Looking around the ballpark, you could see reminders of a more successful past. In addition to the giveaway pillbox caps, numerous Pirates fans wore Willie Stargell jerseys in various colors. In the upper deck, tarps covered much of the outfield seating...displaying the franchise's 9 National League pennant years, and 5 World Championship seasons.
Upper deck tarps at Three Rivers Stadium provided a history lesson
The Pirates maintained their 2-1 lead against the first-place Astros until the bottom of the 8th inning. With Reynolds still on the mound for Houston, outfielder Al Martin started things off with a single. After a fielder's choice ground out, Reynolds exited the game for reliever Jay Powell. A walk and infield error loaded the bases for catcher Jason Kendall, who came through with a 2-run single to left field. Morris followed with a sacrifice fly, plating his 3rd RBI of the night. It was now 5-1 in Pittsburgh's favor, and that's how the game would end.

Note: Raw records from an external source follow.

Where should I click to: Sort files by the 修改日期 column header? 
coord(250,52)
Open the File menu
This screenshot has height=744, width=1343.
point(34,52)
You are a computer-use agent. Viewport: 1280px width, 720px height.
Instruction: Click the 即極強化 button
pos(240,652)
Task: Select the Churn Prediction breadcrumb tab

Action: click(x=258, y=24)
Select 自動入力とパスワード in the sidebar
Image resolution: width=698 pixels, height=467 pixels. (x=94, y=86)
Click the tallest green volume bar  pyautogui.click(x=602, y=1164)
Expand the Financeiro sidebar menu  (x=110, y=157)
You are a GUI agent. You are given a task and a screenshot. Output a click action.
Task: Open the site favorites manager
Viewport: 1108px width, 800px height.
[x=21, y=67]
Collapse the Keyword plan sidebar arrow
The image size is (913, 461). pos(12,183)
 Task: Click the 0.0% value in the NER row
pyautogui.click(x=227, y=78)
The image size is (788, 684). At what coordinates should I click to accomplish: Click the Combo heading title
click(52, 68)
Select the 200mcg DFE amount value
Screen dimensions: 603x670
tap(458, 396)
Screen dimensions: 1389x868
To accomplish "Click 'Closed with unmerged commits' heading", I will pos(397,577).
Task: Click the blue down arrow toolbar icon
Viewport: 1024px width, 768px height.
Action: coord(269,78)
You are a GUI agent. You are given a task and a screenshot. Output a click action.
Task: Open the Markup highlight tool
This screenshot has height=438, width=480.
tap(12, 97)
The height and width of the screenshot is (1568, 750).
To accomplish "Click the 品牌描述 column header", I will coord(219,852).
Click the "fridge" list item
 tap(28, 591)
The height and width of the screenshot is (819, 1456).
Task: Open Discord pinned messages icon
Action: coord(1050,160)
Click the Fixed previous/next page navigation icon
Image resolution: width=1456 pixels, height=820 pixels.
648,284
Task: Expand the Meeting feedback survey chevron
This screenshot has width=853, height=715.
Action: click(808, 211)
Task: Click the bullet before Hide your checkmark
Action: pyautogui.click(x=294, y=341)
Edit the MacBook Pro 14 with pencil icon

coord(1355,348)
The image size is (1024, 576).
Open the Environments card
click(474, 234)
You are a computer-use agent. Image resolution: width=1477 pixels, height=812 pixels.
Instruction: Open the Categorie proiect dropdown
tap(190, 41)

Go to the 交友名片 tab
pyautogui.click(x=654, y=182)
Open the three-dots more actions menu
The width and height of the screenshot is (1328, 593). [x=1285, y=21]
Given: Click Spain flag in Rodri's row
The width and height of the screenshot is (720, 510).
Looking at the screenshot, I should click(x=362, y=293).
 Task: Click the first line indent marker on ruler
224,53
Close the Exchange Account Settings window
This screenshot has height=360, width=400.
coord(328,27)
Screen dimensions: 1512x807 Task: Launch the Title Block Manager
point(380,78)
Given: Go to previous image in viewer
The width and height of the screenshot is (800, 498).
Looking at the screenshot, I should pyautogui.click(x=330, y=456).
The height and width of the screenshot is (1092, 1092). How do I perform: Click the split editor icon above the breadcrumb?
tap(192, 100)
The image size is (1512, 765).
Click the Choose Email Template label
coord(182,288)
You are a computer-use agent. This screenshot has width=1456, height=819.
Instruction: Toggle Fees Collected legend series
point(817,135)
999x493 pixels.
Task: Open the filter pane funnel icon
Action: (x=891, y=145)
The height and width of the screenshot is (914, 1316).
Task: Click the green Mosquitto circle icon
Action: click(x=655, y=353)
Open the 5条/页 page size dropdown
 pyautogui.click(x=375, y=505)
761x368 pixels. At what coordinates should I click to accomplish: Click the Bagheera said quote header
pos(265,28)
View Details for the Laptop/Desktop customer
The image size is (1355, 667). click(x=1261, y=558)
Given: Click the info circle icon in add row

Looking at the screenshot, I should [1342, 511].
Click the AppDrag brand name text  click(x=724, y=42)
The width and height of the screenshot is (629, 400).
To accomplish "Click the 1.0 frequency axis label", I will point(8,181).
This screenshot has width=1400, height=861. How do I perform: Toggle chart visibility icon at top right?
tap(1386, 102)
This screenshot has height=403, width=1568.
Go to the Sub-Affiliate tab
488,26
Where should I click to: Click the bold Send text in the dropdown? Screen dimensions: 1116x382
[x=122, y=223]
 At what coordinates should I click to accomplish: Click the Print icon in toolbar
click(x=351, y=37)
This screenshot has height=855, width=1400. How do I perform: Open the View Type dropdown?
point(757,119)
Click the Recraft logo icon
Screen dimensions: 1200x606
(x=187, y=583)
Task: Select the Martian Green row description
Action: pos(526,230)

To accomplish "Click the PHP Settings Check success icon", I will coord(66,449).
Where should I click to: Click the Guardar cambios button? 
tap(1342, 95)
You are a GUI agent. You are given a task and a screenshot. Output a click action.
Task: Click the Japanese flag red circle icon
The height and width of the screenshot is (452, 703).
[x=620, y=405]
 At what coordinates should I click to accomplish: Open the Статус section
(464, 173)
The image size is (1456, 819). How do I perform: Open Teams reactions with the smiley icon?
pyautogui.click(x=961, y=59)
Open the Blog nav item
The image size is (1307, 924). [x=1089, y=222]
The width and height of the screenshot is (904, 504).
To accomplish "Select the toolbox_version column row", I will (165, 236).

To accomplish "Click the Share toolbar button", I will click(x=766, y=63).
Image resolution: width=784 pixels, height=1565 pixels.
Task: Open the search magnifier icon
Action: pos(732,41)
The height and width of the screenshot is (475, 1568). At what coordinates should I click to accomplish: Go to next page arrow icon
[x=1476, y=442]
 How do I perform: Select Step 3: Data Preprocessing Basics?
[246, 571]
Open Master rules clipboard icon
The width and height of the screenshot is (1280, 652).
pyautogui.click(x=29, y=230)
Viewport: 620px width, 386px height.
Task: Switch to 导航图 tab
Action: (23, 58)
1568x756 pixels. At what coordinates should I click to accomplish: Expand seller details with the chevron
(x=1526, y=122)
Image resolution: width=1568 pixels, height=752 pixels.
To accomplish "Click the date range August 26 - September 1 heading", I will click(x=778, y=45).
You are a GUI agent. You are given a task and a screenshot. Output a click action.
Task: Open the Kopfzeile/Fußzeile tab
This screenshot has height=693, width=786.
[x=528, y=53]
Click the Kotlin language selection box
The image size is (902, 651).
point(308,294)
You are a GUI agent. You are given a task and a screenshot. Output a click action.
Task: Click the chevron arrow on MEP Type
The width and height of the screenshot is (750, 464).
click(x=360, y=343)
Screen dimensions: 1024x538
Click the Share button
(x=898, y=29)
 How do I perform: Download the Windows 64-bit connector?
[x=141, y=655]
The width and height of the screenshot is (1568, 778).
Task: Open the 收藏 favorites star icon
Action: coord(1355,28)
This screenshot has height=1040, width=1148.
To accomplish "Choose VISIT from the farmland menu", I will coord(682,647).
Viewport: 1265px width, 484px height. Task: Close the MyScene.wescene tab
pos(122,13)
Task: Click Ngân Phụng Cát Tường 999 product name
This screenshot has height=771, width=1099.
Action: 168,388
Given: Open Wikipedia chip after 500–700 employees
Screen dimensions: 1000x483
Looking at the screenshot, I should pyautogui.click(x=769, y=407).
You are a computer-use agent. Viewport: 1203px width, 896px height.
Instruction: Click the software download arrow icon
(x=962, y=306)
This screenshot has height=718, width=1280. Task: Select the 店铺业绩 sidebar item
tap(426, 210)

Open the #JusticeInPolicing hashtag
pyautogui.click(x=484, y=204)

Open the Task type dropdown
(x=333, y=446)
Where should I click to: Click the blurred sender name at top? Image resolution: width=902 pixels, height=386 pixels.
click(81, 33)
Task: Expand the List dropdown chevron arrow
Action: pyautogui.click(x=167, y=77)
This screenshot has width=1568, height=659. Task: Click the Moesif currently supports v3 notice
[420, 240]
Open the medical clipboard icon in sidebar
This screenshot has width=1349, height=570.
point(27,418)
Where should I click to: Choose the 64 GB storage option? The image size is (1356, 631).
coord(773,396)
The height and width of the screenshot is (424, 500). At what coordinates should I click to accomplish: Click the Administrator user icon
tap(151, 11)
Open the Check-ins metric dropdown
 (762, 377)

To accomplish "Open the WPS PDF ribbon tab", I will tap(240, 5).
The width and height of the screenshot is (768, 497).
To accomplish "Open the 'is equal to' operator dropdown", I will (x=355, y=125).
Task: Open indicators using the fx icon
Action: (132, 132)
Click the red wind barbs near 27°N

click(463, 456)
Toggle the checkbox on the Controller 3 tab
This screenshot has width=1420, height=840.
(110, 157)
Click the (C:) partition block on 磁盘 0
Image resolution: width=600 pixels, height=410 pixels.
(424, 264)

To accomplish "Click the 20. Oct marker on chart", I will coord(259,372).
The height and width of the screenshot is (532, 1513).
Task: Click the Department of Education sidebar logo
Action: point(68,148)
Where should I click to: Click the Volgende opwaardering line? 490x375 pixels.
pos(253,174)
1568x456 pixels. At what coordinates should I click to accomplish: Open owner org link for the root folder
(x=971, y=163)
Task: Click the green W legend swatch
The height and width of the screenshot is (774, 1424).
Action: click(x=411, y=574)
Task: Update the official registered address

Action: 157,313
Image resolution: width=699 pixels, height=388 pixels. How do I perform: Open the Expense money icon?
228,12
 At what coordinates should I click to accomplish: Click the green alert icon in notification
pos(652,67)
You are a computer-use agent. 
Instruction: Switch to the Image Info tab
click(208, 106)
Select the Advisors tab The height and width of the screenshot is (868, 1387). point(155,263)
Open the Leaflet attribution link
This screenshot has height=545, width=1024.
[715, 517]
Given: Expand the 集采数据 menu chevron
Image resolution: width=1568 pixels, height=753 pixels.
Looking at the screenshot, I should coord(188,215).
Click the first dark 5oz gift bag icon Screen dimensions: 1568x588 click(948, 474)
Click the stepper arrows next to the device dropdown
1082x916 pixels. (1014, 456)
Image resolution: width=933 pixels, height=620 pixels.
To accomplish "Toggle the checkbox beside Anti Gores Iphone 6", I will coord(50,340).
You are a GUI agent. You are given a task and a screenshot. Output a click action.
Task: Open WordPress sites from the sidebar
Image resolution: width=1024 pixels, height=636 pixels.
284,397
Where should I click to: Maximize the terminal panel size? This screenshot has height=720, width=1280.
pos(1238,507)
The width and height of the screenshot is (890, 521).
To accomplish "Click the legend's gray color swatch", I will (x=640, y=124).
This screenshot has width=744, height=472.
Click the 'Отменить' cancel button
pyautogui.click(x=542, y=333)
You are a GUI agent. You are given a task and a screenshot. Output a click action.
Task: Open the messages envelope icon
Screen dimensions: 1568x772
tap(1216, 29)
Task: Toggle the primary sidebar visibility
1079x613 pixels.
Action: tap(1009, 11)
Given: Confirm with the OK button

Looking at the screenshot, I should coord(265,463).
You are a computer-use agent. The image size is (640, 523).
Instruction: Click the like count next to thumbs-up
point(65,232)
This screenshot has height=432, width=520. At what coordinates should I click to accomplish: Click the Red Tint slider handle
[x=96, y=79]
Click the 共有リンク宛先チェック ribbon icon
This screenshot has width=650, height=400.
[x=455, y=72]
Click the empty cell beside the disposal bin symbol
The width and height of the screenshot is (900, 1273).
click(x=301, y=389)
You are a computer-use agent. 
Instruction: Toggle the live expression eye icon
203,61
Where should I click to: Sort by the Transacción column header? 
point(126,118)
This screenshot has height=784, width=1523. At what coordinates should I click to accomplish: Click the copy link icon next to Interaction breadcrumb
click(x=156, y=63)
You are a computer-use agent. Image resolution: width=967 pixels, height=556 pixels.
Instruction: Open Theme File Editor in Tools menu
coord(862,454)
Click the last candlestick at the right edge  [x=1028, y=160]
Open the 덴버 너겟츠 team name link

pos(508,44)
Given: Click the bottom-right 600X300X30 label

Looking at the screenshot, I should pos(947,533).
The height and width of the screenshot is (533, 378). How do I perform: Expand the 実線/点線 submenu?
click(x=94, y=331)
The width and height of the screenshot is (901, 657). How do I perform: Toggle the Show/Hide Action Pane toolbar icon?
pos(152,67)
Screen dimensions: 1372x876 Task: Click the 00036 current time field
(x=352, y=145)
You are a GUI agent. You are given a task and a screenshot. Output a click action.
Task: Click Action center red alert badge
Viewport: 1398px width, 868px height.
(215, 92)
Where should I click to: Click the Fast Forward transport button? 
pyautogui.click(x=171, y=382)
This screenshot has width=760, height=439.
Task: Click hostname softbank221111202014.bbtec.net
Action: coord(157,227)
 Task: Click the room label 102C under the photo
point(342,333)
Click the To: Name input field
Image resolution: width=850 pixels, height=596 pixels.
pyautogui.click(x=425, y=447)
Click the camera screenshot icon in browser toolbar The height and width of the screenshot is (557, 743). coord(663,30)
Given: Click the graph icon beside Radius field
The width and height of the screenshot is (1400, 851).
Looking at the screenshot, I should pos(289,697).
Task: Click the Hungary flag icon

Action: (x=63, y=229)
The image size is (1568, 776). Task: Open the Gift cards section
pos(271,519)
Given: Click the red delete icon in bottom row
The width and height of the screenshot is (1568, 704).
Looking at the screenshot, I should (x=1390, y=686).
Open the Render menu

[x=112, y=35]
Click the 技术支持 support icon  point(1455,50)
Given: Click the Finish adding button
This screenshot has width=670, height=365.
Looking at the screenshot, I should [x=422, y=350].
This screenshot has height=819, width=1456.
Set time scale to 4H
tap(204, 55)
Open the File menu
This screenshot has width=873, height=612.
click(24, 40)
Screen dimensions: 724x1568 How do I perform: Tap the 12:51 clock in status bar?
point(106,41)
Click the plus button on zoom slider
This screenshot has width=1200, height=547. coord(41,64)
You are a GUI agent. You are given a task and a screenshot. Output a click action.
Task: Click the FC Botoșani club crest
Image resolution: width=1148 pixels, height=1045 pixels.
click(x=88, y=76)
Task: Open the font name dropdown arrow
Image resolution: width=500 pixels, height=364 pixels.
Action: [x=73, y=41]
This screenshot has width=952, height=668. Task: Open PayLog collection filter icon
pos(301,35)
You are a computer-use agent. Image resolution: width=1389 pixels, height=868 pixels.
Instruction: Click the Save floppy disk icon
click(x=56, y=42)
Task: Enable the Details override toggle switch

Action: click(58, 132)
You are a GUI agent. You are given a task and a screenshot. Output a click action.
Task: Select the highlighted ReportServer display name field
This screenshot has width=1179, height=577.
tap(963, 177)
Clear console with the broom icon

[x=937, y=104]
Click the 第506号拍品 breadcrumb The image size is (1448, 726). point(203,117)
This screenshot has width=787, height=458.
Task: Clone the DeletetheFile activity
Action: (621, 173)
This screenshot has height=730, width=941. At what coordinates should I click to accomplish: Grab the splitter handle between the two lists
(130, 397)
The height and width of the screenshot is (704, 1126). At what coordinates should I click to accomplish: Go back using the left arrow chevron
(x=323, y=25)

The Pirates' old logo was displayed throughout the stadium during the game
Perhaps the yellow-and-black uniforms brought the Pirates some much-needed magic...at least for one night. A flashback to 1979 brought a big crowd to Three Rivers Stadium, and sent those fans home with a satisfying victory.
Was the "Turn Back the Clock" theme a genuine nod to the past? Or was it a strategic marketing ploy? That can be left open to interpretation...and there is probably no wrong answer.
The Pirates' gold jerseys were a success that night
Uniforms can be a powerful drawing card for both college and professional teams alike. Whether it's a throwback theme or a cutting-edge unveiling, a team's choice of attire can resonate with fans, as well as the media.
You can argue about its effectiveness...but all I can say is this -- during college, I drove six hours in one day for a hat, a ballgame, and a fun story that can be shared. Who knows if it would have happened otherwise.